Is Cannabis A Gateway Drug?
I remember being a young fresh faced, beginner stoner, around the age of fifteen or sixteen and while I had smoked weed before then, I was very secretive of it as I still subscribed to the popular belief instilled upon you in school that weed is a dangerous drug. However, towards the end of my life in compulsory education, I slipped the shackles of my superiors and began to see first-hand that marijuana was not the danger I originally perceived it to be. Going halves on a ten or an eighth with my friends and smoking it around numerous locations in my town did not make me feel like an addict or a ‘drug user’ however quite the opposite, It made me feel relaxed and somewhat liberated. This view was never one held by the majority of my peers in school, and whilst I longed for them to see it my way, I kind of enjoyed being part of something unknown to most, sort of like a counter-culture.
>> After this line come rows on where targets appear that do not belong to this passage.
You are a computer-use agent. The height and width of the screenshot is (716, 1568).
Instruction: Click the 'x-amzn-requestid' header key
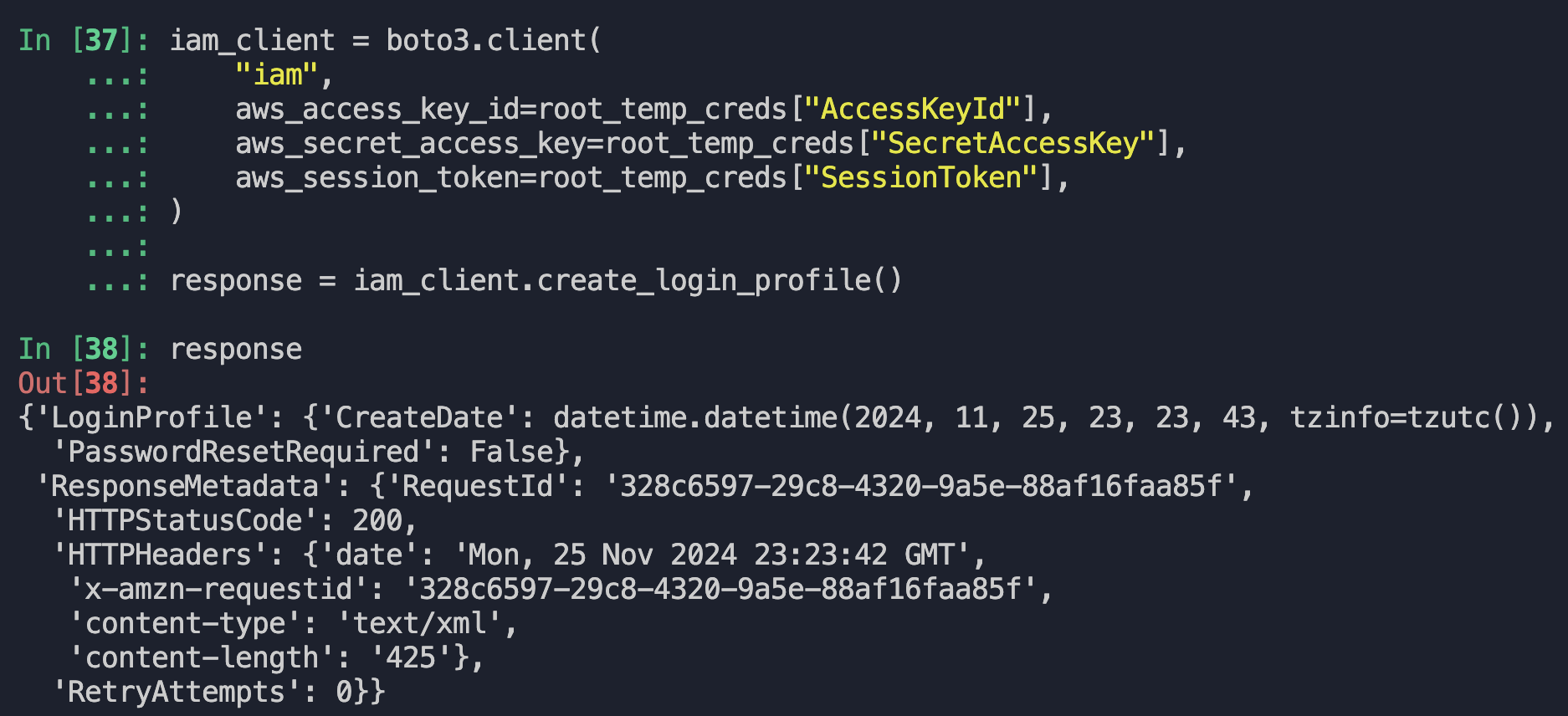click(218, 589)
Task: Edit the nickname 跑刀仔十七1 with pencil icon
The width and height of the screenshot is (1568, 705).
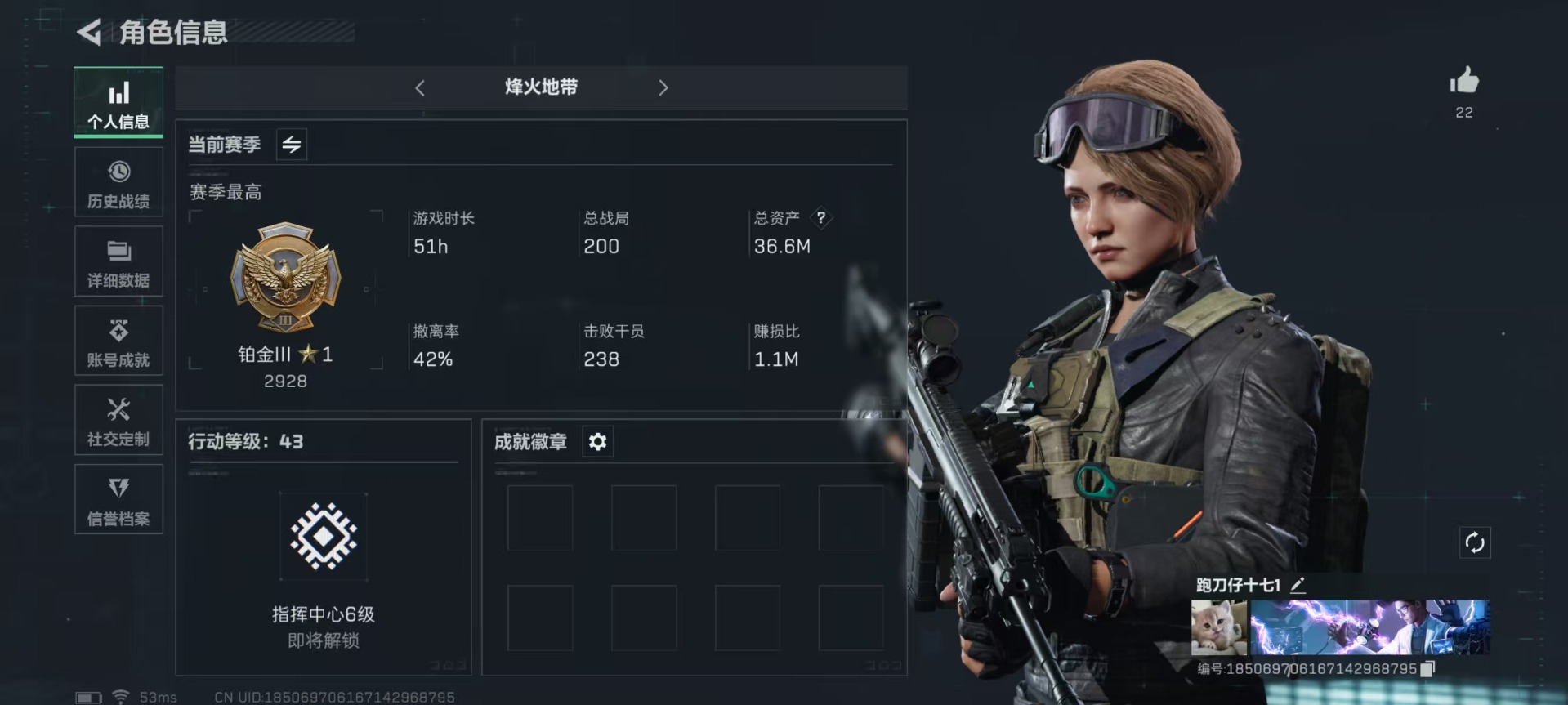Action: tap(1298, 585)
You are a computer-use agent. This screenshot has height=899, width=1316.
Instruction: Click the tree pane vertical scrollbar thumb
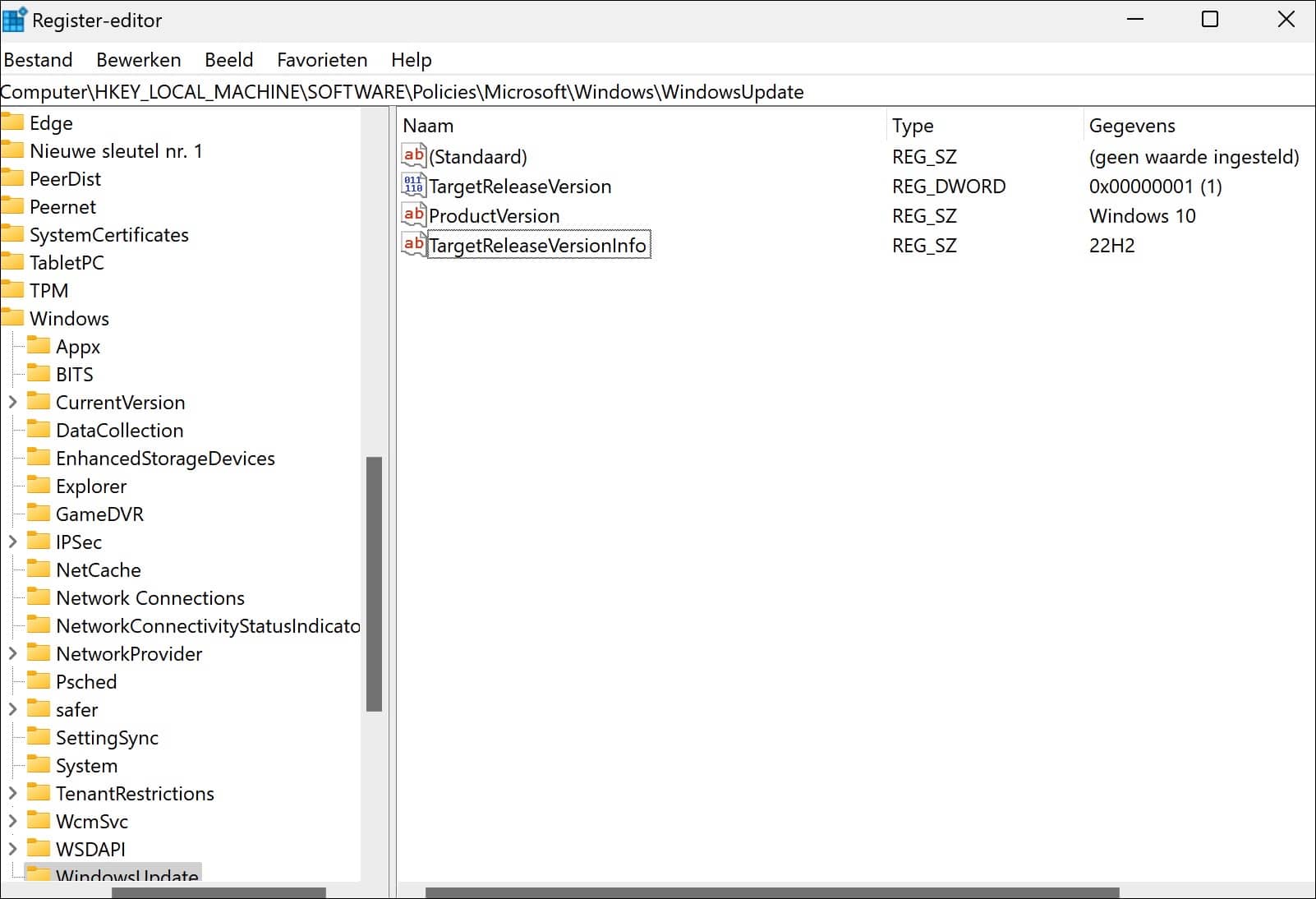coord(374,583)
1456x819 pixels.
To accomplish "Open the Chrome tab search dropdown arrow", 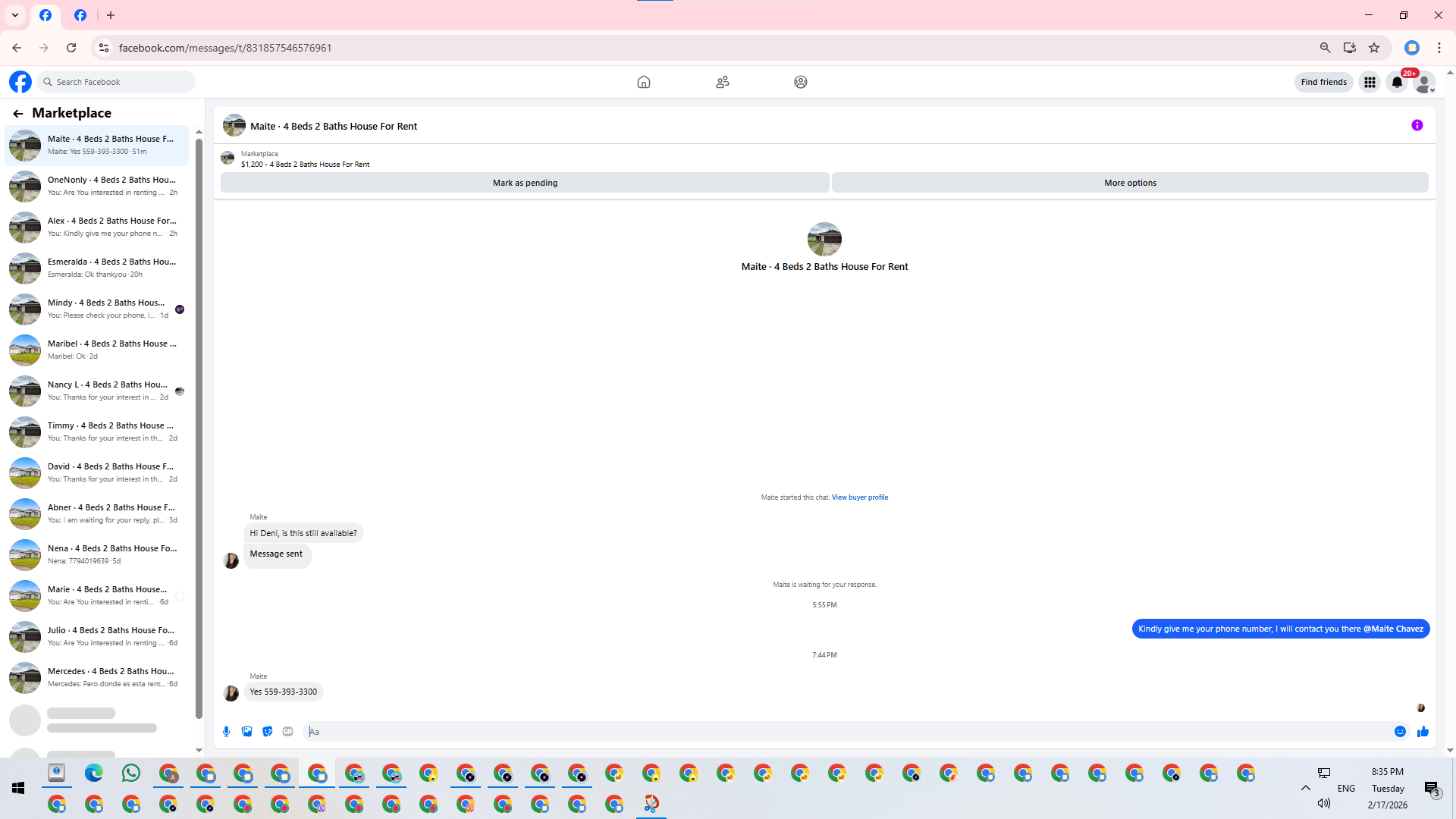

Whilst I was immersed in a world of marijuana-infused bliss and instilled with a sense that marijuana was the solution to all the world's ailments, the major argument I heard from others against this was that cannabis was a gateway drug which could easily lead to usage of much heavier drugs. Now in hindsight I have found this to generally untrue, for myself at least, as any other drugs I have taken have not been in the same way as marijuana. For instance, there has never been another drug I’ve taken anywhere nearly as regularly, and most other drugs I have taken have generally been ‘party drugs’ taken in small amounts and generally come as an extension of alcohol.
This is not to say that I have not known people who, in phases, have taken heavier drugs regularly (not the heaviest drugs) who began by smoking weed, however I would argue that this drug usage has been far more a product of the environment in which they resided as opposed to stemming from them smoking marijuana at an early age or any age really.